Comment en sommes-nous arrivés là ? À ce qu’un mot se charge de tant de haine et devienne pour certains l’insulte suprême, le nom de code de tous les maux ou de tous les complots, l’habit lexical d’un antisémitisme ré/dé-généré, le coupable idéal qui fédère des gens pas toujours bien intentionnés… Il arrive que des mots voyagent et changent de sens mais celui-là est devenu un intraduisible, un terme sur lequel plus personne ne tombe d’accord, pas même ceux qui s’en revendiquent.
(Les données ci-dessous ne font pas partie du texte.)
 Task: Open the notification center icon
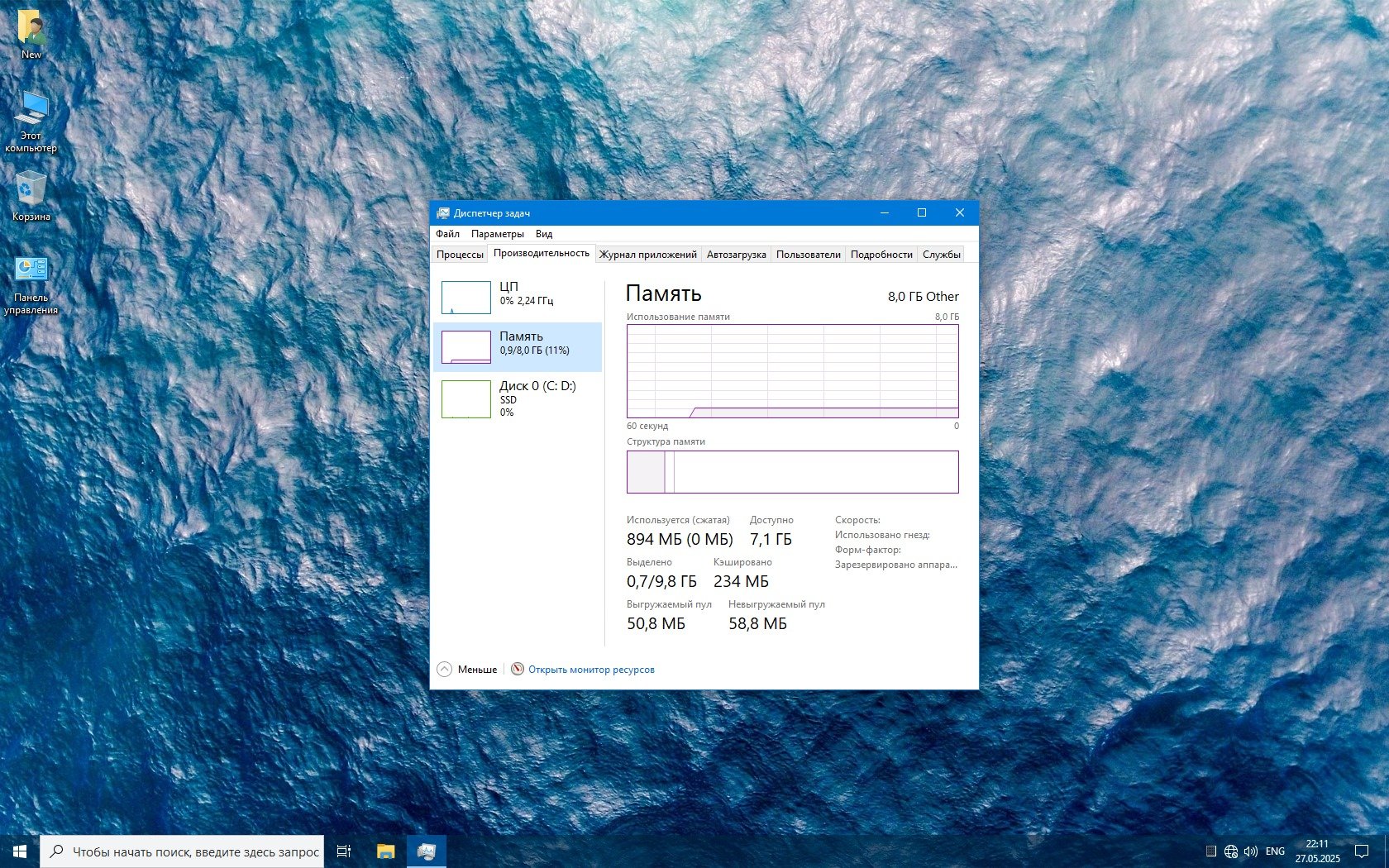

Alors oui, comme beaucoup d’entre vous, je suis une « espèce » de sioniste, une espèce parmi beaucoup d’autres mais pas une espèce en voie de disparition. Je le suis toujours face au discours nauséabond de ceux qui font de la lutte contre Israël la colonne vertébrale de leur identité. Je ne le suis pas toujours aux yeux d’autres qui font dire à ce mot ce qu’il ne m’a jamais dit. Et je sais qu’il existe bien d’autres « espèces de sionistes »: ceux qui pensent qu’Israël a besoin de leur soutien inconditionnel et ceux qui pensent que le propre de l’amour est de faire grandir l’autre par nos attentes, nos exigences et parfois nos critiques. Il y a ceux qui pensent qu’Israël est une réponse et ceux qui considèrent qu’il ne fait que formuler une nouvelle question juive. Il y a ceux qui pensent que le sionisme est une révolution et d’autres qui considèrent qu’il ne fait que poursuivre un sillon ancestral, un « sillonisme ».
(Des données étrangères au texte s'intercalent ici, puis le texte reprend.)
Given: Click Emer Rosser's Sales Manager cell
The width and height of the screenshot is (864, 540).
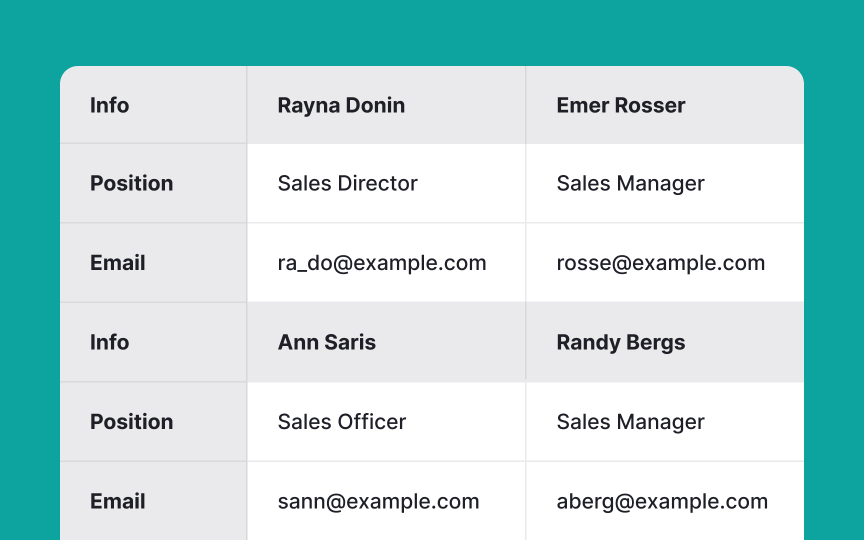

Dans ce numéro de Tenou’a, les uns et les autres racontent ce que ce mot dit d’eux et comment ils le déclinent dans une palette de couleurs personnelles. La couleur du drapeau d’Israël ne raconte pas autre chose. Elle est bleue mais porte en hébreu le nom de tekhelet, un bleu azur dont, selon la légende rabbinique, personne ne connaît précisément la teinte. La couleur du drapeau d’Israël est mystérieuse. En fait, elle est une « espèce de bleu ».
Ce numéro est dédié à la mémoire du philosophe israélien et ami de Tenou’a Michaël Bar-Zvi ז״ל . Michaël a toujours soutenu Tenou’a, nous apportant ses réflexions, son immense connaissance du sionisme et d’Israël et son aide bienveillante. Sa pensée, ses écrits et ses actions honorent le judaïsme français et israélien.
Son amitié, sa voix ferme mais toujours ouverte au dialogue et à la contradiction, et la pertinence de ses analyses nous manqueront terriblement. Nous garderons de lui l’image d’un militant courageux, déterminé et intègre. Puisse sa mémoire éclairer nos réflexions et ouvrir nos esprits.